• Your task
Every record must reappear in the answer exactly as given.

━━━━━━━━━━

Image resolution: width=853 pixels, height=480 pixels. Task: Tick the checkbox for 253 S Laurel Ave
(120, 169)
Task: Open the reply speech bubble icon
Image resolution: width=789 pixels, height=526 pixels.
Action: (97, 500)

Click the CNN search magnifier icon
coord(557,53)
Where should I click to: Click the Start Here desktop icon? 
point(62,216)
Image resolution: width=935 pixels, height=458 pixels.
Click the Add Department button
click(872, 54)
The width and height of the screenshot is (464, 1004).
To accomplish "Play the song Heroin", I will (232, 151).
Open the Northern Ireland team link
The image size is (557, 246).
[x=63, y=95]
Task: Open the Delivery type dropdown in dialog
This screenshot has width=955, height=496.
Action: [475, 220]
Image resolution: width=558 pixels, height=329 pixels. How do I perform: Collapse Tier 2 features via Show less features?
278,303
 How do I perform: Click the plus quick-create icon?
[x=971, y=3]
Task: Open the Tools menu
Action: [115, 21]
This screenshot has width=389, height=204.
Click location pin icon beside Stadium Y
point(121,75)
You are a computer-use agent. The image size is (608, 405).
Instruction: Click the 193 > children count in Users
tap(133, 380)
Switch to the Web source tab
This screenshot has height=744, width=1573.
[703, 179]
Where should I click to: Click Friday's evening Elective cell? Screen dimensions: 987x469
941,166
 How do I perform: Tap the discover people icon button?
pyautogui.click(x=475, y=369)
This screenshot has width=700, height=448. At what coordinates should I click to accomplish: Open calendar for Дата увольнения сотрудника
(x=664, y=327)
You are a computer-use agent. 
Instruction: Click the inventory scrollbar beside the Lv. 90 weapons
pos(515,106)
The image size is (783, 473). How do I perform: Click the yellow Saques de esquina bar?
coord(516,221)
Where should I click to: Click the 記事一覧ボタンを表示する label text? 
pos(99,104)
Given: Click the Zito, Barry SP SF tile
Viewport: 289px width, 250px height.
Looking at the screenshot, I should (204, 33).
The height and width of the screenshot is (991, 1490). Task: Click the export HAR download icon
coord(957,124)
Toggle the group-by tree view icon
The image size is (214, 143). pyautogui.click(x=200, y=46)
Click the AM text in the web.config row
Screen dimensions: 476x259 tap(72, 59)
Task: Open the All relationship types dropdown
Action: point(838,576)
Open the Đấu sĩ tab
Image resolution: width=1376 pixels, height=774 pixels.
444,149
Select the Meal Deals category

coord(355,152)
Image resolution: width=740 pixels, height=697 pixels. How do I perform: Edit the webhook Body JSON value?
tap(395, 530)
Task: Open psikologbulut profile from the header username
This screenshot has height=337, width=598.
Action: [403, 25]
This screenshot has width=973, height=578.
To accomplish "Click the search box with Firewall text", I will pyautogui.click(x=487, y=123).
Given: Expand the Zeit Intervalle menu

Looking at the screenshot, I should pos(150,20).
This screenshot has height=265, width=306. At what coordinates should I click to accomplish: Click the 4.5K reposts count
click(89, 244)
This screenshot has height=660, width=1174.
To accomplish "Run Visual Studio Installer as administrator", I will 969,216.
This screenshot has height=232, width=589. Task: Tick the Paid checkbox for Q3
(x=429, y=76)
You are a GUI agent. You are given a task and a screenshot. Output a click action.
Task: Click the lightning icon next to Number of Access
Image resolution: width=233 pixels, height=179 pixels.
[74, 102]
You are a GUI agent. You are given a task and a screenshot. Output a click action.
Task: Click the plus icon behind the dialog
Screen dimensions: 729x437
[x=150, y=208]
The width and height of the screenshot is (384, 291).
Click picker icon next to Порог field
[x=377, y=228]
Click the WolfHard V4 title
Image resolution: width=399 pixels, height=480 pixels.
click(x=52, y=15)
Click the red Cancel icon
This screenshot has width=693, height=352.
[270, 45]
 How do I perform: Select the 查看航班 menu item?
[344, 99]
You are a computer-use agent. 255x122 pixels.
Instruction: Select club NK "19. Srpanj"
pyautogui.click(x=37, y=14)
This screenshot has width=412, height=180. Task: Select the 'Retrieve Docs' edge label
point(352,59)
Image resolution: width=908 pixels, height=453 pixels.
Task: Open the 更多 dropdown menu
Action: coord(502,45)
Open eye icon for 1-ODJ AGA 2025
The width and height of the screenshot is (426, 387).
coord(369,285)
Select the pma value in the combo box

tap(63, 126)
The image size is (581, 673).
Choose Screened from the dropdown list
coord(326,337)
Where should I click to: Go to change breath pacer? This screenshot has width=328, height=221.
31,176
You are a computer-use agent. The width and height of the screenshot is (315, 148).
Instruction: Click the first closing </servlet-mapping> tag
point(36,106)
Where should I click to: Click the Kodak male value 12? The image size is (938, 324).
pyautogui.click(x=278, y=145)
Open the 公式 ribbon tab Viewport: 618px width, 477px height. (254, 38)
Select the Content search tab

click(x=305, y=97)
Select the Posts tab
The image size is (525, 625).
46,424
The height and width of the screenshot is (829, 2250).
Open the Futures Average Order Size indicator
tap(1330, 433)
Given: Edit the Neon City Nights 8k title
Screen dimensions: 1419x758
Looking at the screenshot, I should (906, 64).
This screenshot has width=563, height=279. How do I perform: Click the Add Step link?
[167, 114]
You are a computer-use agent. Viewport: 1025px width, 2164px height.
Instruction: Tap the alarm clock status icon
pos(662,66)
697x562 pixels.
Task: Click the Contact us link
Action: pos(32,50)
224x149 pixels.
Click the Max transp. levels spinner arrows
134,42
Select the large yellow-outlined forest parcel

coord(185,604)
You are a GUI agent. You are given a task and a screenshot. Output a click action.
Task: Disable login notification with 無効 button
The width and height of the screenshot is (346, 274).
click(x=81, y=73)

━━━━━━━━━━

• Written response
Image resolution: width=853 pixels, height=480 pixels. Task: Tick the checkbox for 253 S Laurel Ave
(120, 169)
Task: Open the reply speech bubble icon
Image resolution: width=789 pixels, height=526 pixels.
Action: (97, 500)

Click the CNN search magnifier icon
coord(557,53)
Where should I click to: Click the Start Here desktop icon? 
point(62,216)
Image resolution: width=935 pixels, height=458 pixels.
Click the Add Department button
click(872, 54)
The width and height of the screenshot is (464, 1004).
To accomplish "Play the song Heroin", I will (232, 151).
Open the Northern Ireland team link
The image size is (557, 246).
[x=63, y=95]
Task: Open the Delivery type dropdown in dialog
This screenshot has width=955, height=496.
Action: [475, 220]
Image resolution: width=558 pixels, height=329 pixels. How do I perform: Collapse Tier 2 features via Show less features?
278,303
 How do I perform: Click the plus quick-create icon?
[x=971, y=3]
Task: Open the Tools menu
Action: [115, 21]
This screenshot has width=389, height=204.
Click location pin icon beside Stadium Y
point(121,75)
You are a computer-use agent. The image size is (608, 405).
Instruction: Click the 193 > children count in Users
tap(133, 380)
Switch to the Web source tab
This screenshot has height=744, width=1573.
[703, 179]
Where should I click to: Click Friday's evening Elective cell? Screen dimensions: 987x469
941,166
 How do I perform: Tap the discover people icon button?
pyautogui.click(x=475, y=369)
This screenshot has width=700, height=448. At what coordinates should I click to accomplish: Open calendar for Дата увольнения сотрудника
(x=664, y=327)
You are a computer-use agent. 
Instruction: Click the inventory scrollbar beside the Lv. 90 weapons
pos(515,106)
The image size is (783, 473). How do I perform: Click the yellow Saques de esquina bar?
coord(516,221)
Where should I click to: Click the 記事一覧ボタンを表示する label text? 
pos(99,104)
Given: Click the Zito, Barry SP SF tile
Viewport: 289px width, 250px height.
Looking at the screenshot, I should (204, 33).
The height and width of the screenshot is (991, 1490). Task: Click the export HAR download icon
coord(957,124)
Toggle the group-by tree view icon
The image size is (214, 143). pyautogui.click(x=200, y=46)
Click the AM text in the web.config row
Screen dimensions: 476x259 tap(72, 59)
Task: Open the All relationship types dropdown
Action: point(838,576)
Open the Đấu sĩ tab
Image resolution: width=1376 pixels, height=774 pixels.
444,149
Select the Meal Deals category

coord(355,152)
Image resolution: width=740 pixels, height=697 pixels. How do I perform: Edit the webhook Body JSON value?
tap(395, 530)
Task: Open psikologbulut profile from the header username
This screenshot has height=337, width=598.
Action: [403, 25]
This screenshot has width=973, height=578.
To accomplish "Click the search box with Firewall text", I will pyautogui.click(x=487, y=123).
Given: Expand the Zeit Intervalle menu

Looking at the screenshot, I should pos(150,20).
This screenshot has height=265, width=306. At what coordinates should I click to accomplish: Click the 4.5K reposts count
click(89, 244)
This screenshot has height=660, width=1174.
To accomplish "Run Visual Studio Installer as administrator", I will 969,216.
This screenshot has height=232, width=589. Task: Tick the Paid checkbox for Q3
(x=429, y=76)
You are a GUI agent. You are given a task and a screenshot. Output a click action.
Task: Click the lightning icon next to Number of Access
Image resolution: width=233 pixels, height=179 pixels.
[74, 102]
You are a GUI agent. You are given a task and a screenshot. Output a click action.
Task: Click the plus icon behind the dialog
Screen dimensions: 729x437
[x=150, y=208]
The width and height of the screenshot is (384, 291).
Click picker icon next to Порог field
[x=377, y=228]
Click the WolfHard V4 title
Image resolution: width=399 pixels, height=480 pixels.
click(x=52, y=15)
Click the red Cancel icon
This screenshot has width=693, height=352.
[270, 45]
 How do I perform: Select the 查看航班 menu item?
[344, 99]
You are a computer-use agent. 255x122 pixels.
Instruction: Select club NK "19. Srpanj"
pyautogui.click(x=37, y=14)
This screenshot has width=412, height=180. Task: Select the 'Retrieve Docs' edge label
point(352,59)
Image resolution: width=908 pixels, height=453 pixels.
Task: Open the 更多 dropdown menu
Action: coord(502,45)
Open eye icon for 1-ODJ AGA 2025
The width and height of the screenshot is (426, 387).
coord(369,285)
Select the pma value in the combo box

tap(63, 126)
The image size is (581, 673).
Choose Screened from the dropdown list
coord(326,337)
Where should I click to: Go to change breath pacer? This screenshot has width=328, height=221.
31,176
You are a computer-use agent. The width and height of the screenshot is (315, 148).
Instruction: Click the first closing </servlet-mapping> tag
point(36,106)
Where should I click to: Click the Kodak male value 12? The image size is (938, 324).
pyautogui.click(x=278, y=145)
Open the 公式 ribbon tab Viewport: 618px width, 477px height. (254, 38)
Select the Content search tab

click(x=305, y=97)
Select the Posts tab
The image size is (525, 625).
46,424
The height and width of the screenshot is (829, 2250).
Open the Futures Average Order Size indicator
tap(1330, 433)
Given: Edit the Neon City Nights 8k title
Screen dimensions: 1419x758
Looking at the screenshot, I should (906, 64).
This screenshot has width=563, height=279. How do I perform: Click the Add Step link?
[167, 114]
You are a computer-use agent. Viewport: 1025px width, 2164px height.
Instruction: Tap the alarm clock status icon
pos(662,66)
697x562 pixels.
Task: Click the Contact us link
Action: pos(32,50)
224x149 pixels.
Click the Max transp. levels spinner arrows
134,42
Select the large yellow-outlined forest parcel

coord(185,604)
You are a GUI agent. You are given a task and a screenshot. Output a click action.
Task: Disable login notification with 無効 button
The width and height of the screenshot is (346, 274).
click(x=81, y=73)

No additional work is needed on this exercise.